* WINNERS: Utah, Idaho and Wyoming for being the healthiest states in the nation. Utah easily outranked all other states in a survey released this week by the Morgan Quitno Corp. of Kansas. The survey ranked the states on such factors as birth rate, infant mortality rate, death rate by AIDS, availability of hospitals, percent of population covered by health insurance, and per capita health care payments.

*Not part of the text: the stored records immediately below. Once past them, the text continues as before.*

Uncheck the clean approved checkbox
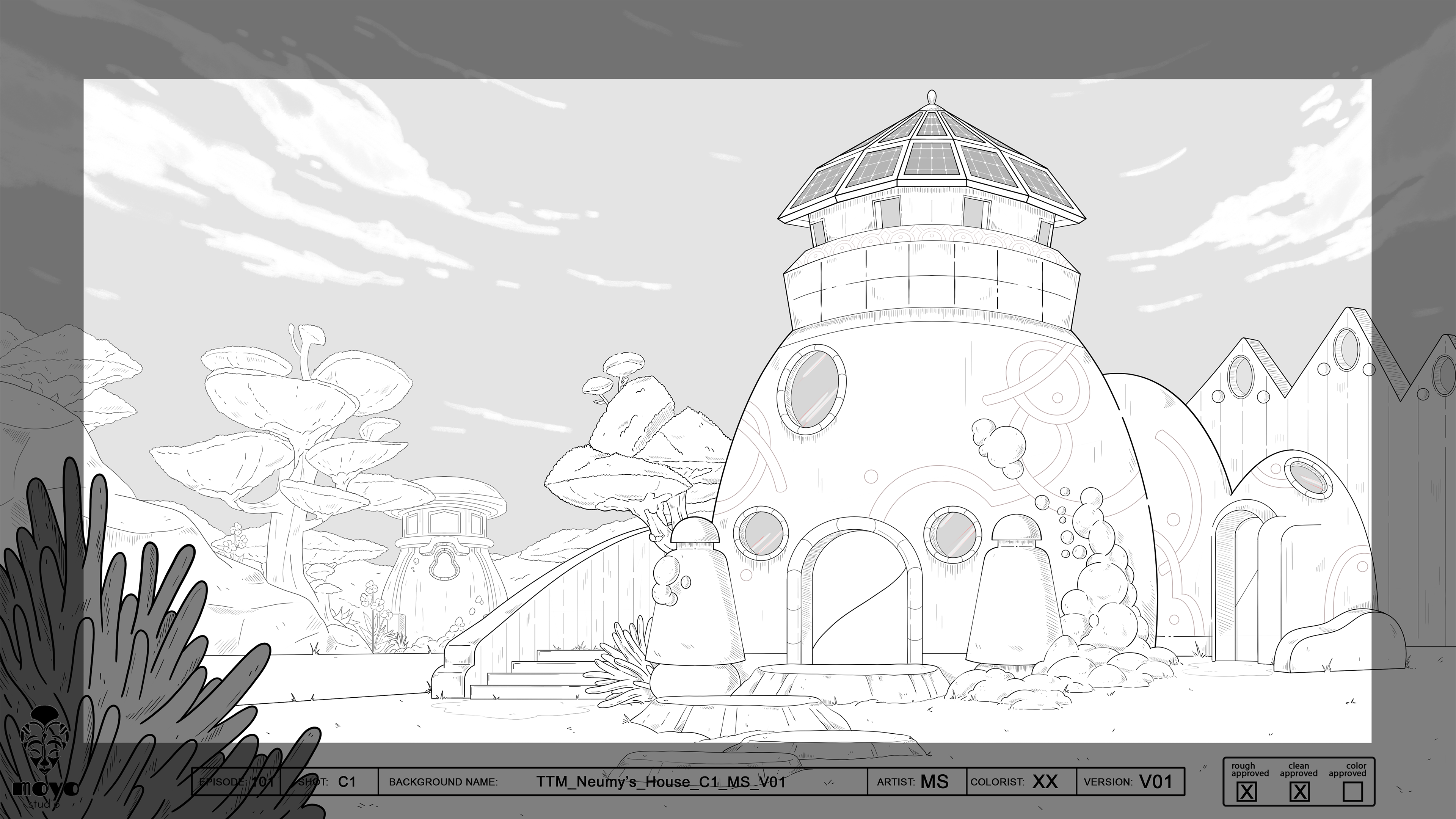Viewport: 1456px width, 819px height. click(1299, 792)
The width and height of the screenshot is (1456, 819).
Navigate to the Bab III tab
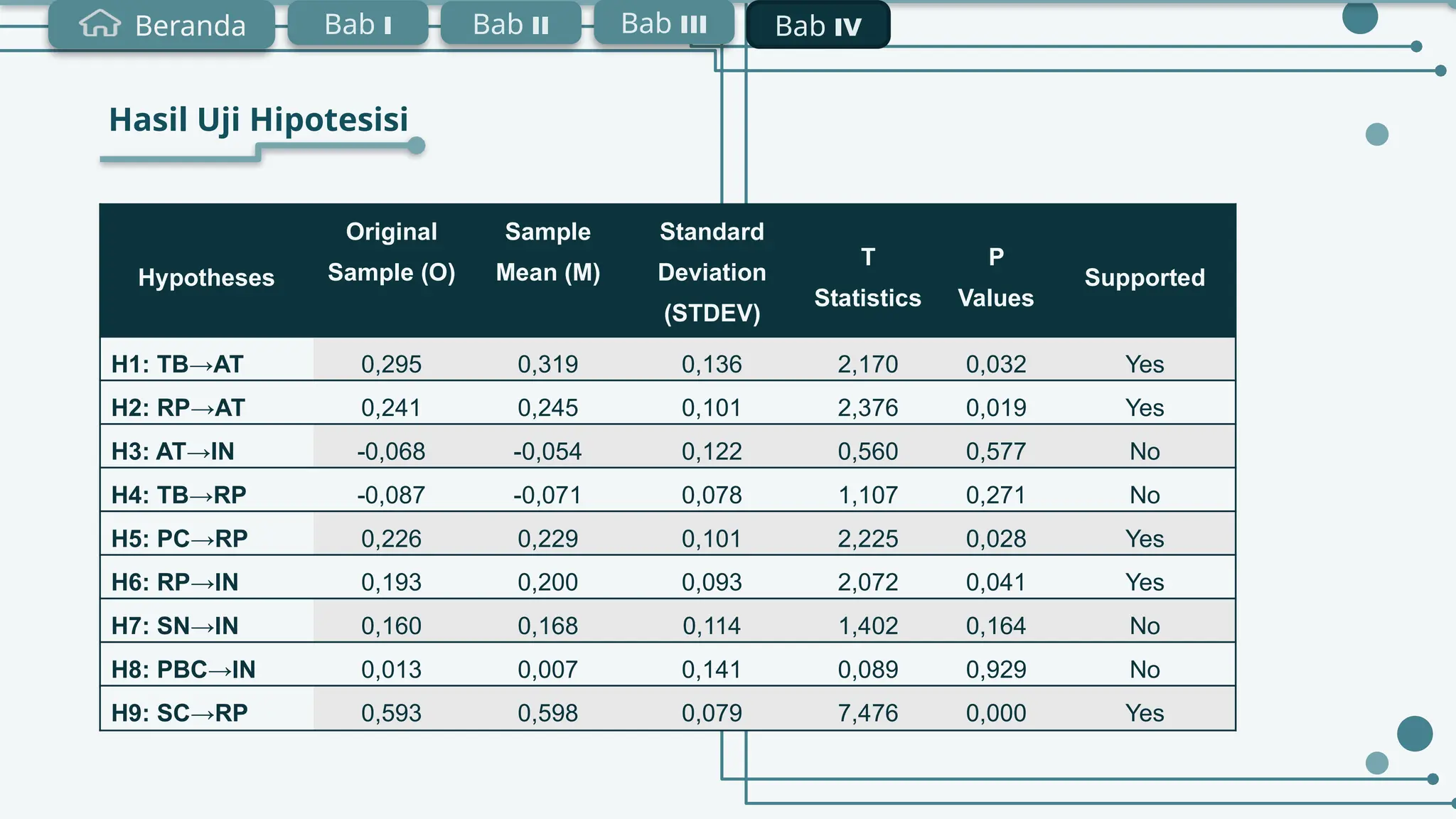pyautogui.click(x=663, y=23)
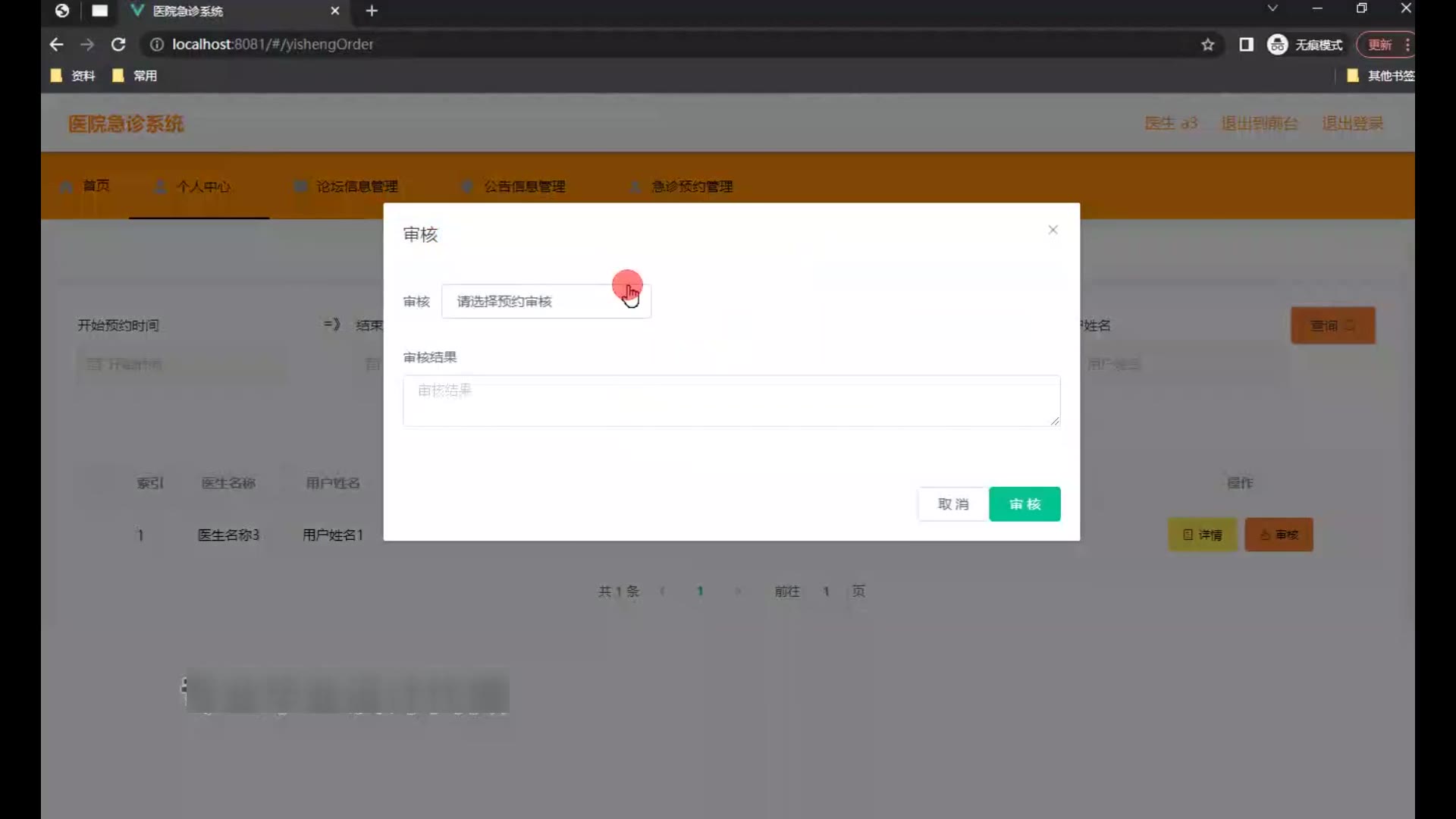Click the incognito 无痕模式 profile icon
The height and width of the screenshot is (819, 1456).
point(1278,45)
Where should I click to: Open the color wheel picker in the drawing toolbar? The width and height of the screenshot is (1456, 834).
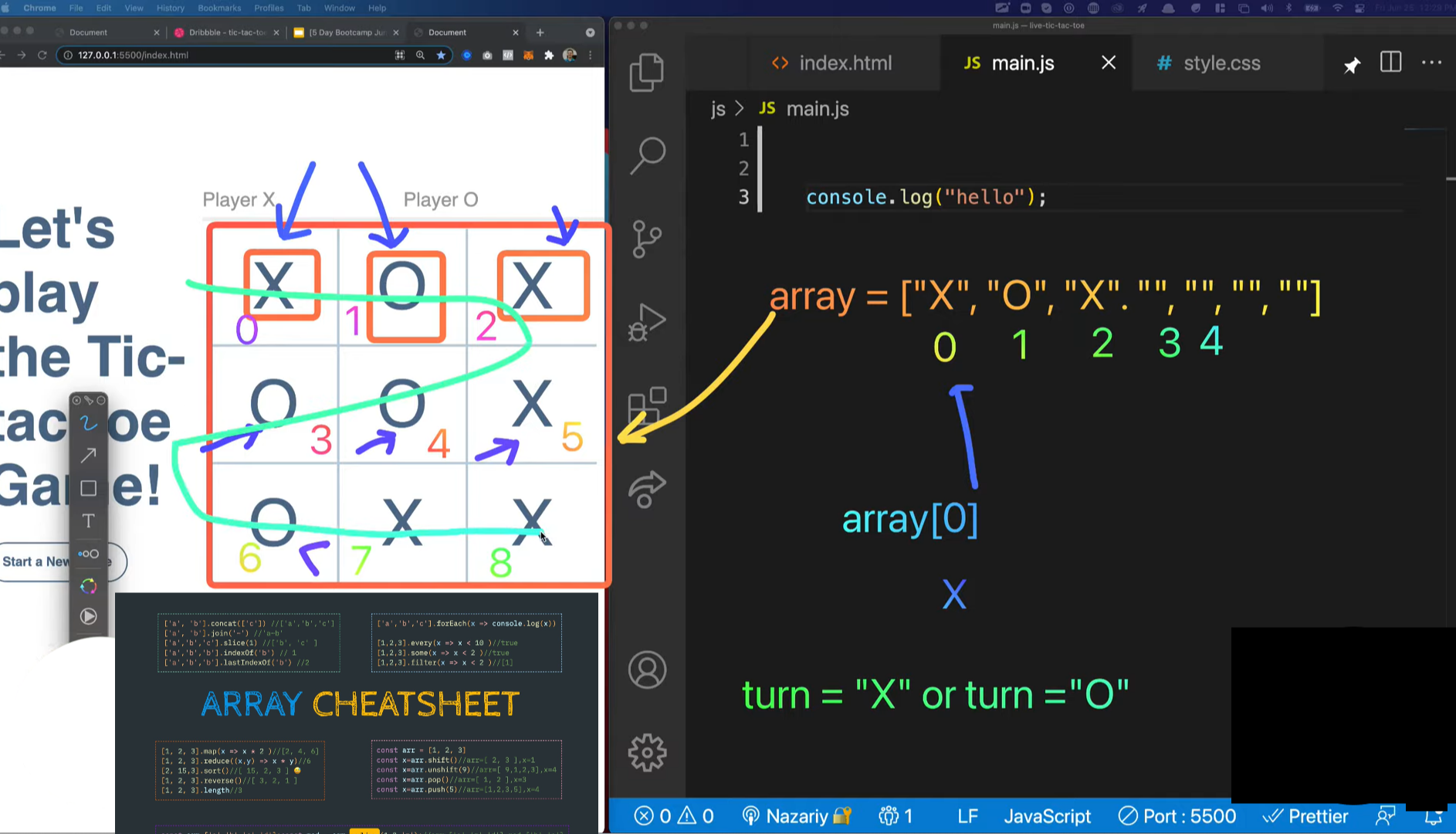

LOSER: Florida. It ranked dead last in the health survey, just behind Delaware, Missouri and Alabama. Clearly a balmy climate isn't everything.LOSERS: The many Americans who are being poisoned by tobacco even though they don't use it. A few days ago the Environmental Protection Agency labeled secondhand smoke a carcinogen that kills about 3,000 nonsmokers a year from lung cancer alone. Now a new study by the Centers for Disease Control has found signs of nicotine in all 800 of the first people tested, whether they smoked or not. The new findings add strength to efforts to put not just parts of various public places but entire buildings off limits to smoking.
LOSERS: Americans without health insurance. Their ranks have grown to an estimated 36.6 million people, according to a new report from a Washington research organization called the Employee Benefit Research Institute. Surprisingly, most of the uninsured are members of families headed by a full-time, full-year worker. So much for the notion that the uninsured are generally unemployed or very old. In reality, the uninsured tend to be the working poor.
- TOUGHEST LEGISLATURE: The one in California, which this week unanimously required tardy lawmakers to stand and explain if they are 30 minutes or more late in arriving at the scheduled start of a legislative session. It could have been worse. The late legislators could have been told to bring a written excuse from their parents.
- SICKEST SITUATION: The one in Lorrain, Ohio, where other students bet $200 on the outcome after two junior high school girls plotted to kill their English teacher. The plot was thwarted when the teacher was warned just moments before class was to begin. But so much for notions about the innocence of childhood.